Qui je suis ?

Voilà bien une question avec laquelle je ne suis pas toujours au clair. Si je dis que je suis né à Reconvilier chez ma tante Marie en 1951, vous aurez au moins une idée de mon âge et, pour quelques-uns, de la région où j’ai grandi. Tante Marie était sage-femme et ma famille aurait trouvé déplacé que je naisse ailleurs.

Je peux aussi, à la manière de Sartre, me définir par la série de mes actes ou, à défaut, de mes occupations successives. Écolier appliqué au bénéfice d’une solide éducation catholique, étudiant arrivé à la philosophie avec l’espoir de m’en défaire et de me comprendre un peu mieux, j’ai fait ma licence à l’université de Lausanne en travaillant en particulier sur Heidegger.

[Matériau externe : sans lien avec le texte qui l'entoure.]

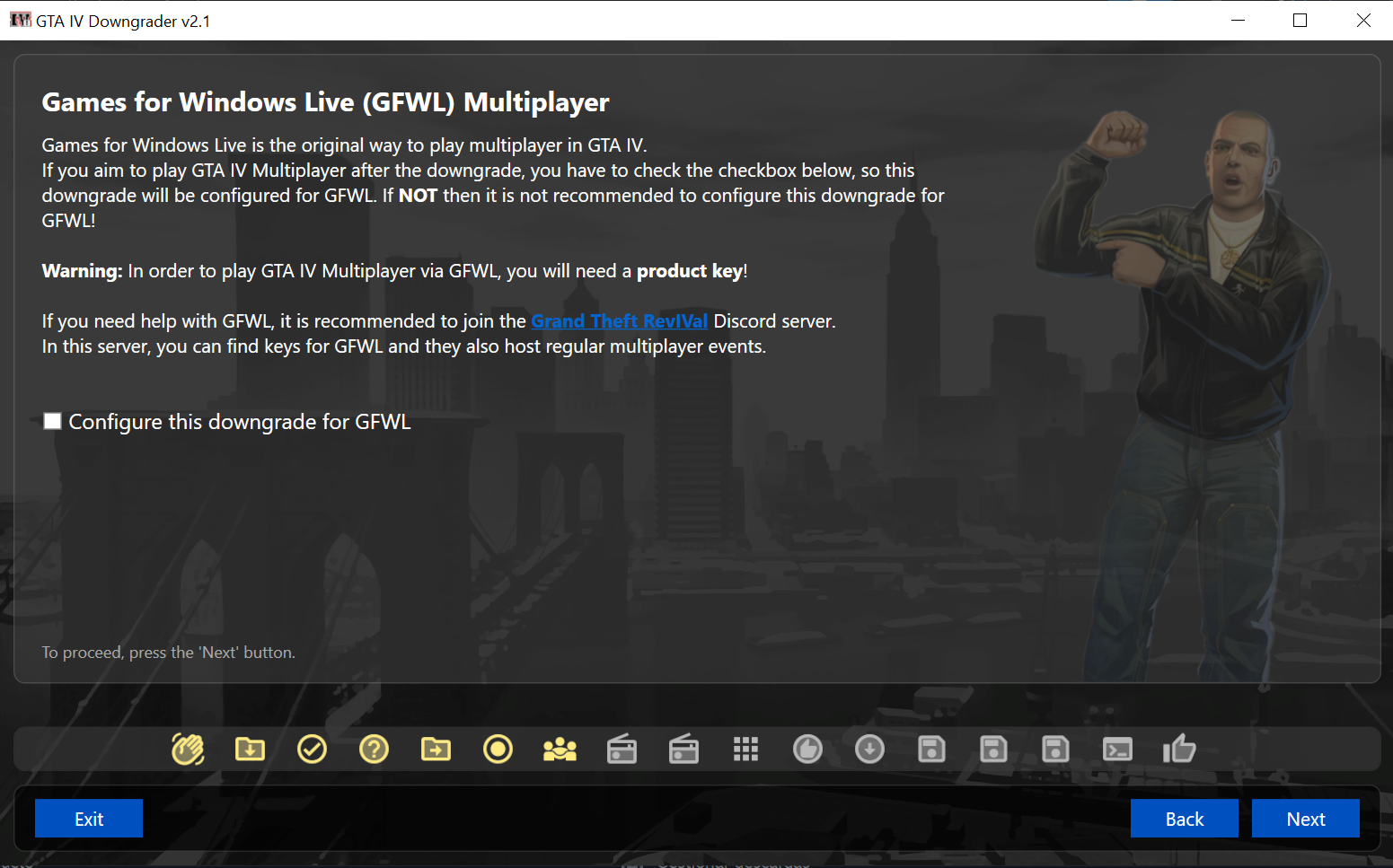
Task: Click the thumbs-up finish step icon
Action: pyautogui.click(x=1179, y=749)
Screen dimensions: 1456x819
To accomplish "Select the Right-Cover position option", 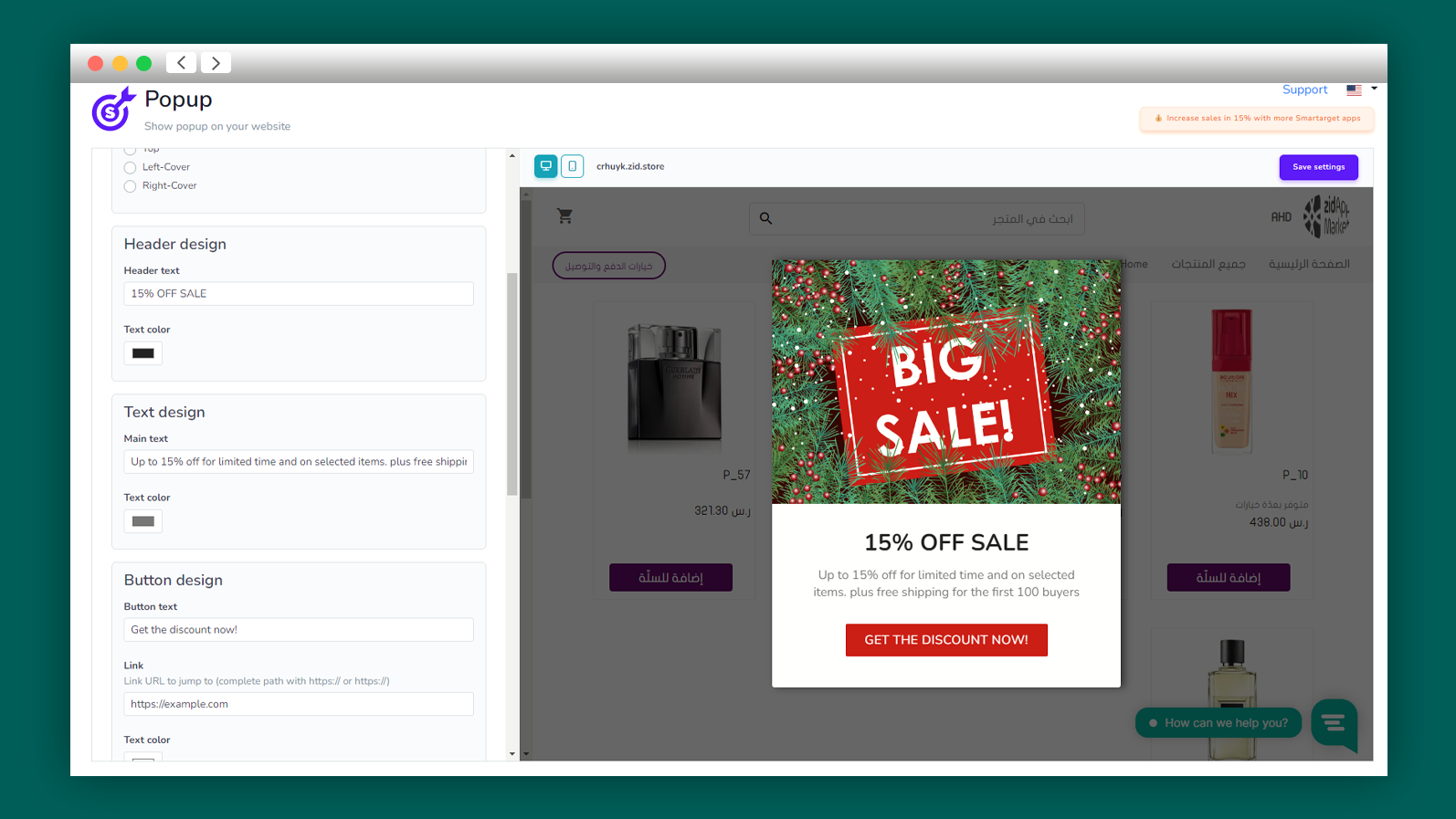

Très vite, trop vite, j’ai enseigné la littérature française et la philosophie à Bienne. Les personnes qui croyaient que j’étais prof de sport parce que je travaillais dans un gymnase ont compris que ce n’était pas possible aussitôt qu’elles m’ont vu. Au gymnase français de Bienne, cette chère école qui m’a fait découvrir beaucoup de choses quand j’y ai moi-même étudié, j’ai enseigné pendant plus de 30 ans, et ce n’est peut-être pas terminé. Curieuse institution, dont le nom est triplement inexact : ce n’est pas un gymnase, mais un lycée ; il n’est pas français, mais suisse ; et la majorité des élèves sont des externes qui ne vivent pas à Bienne.

Ne pouvant me satisfaire d’une situation où j’aurais peut-être pu, année après année, répéter et perfectionner un même cours, j’ai essayé diverses voies, exploré des pistes différentes et veillé à rester attentif à ce qui se passait en dehors de l’école. Il y a eu d’abord, avec quelques amis, l’aventure de la revue Zomar, hardiment sous-titrée « Recherches et synthèses » pour dire quelque chose de plus clair que son nom. Elle m’a permis de tâter du journalisme culturel et de faire des rencontres extraordinaires, car nous avions résolu d’aller interviewer les auteurs dont nous parlions dans les douze numéros que nous avons publiés. Et ils nous ont reçus, écrivains, politiciens, chefs de presse, pédagogues, philosophes, de Joël de Rosnay à Edgar Morin en passant par Serge July, Jean-Pierre Dupuy, Henri Laborit et Maurice Clavel, pour n’en citer que quelques-uns. J’ai ensuite essayé la radio, tout en poursuivant un travail de photographe à la faveur duquel j’ai présenté deux expositions. Cela s’est traduit, à l’école, par des cours de photographie, puis de vidéo, avec la création d’une chaîne de télévision très locale, Bye TV. J’ai également fonctionné comme producteur en aidant à la réalisation de plusieurs films d’élèves, dont le plus abouti, MacGyser, a connu un joli succès. Après cela, appelé à diriger une formation de formateurs d’enseignants dans le domaine des médias, de l’image et des technologies de la communication, je me suis éloigné du gymnase pendant quelque temps, car j’avais aussi un mandat en relation avec les plans d’études de l’école obligatoire, qui m’occupe encore actuellement (je précise que je n’ai aucune part dans leur rédaction).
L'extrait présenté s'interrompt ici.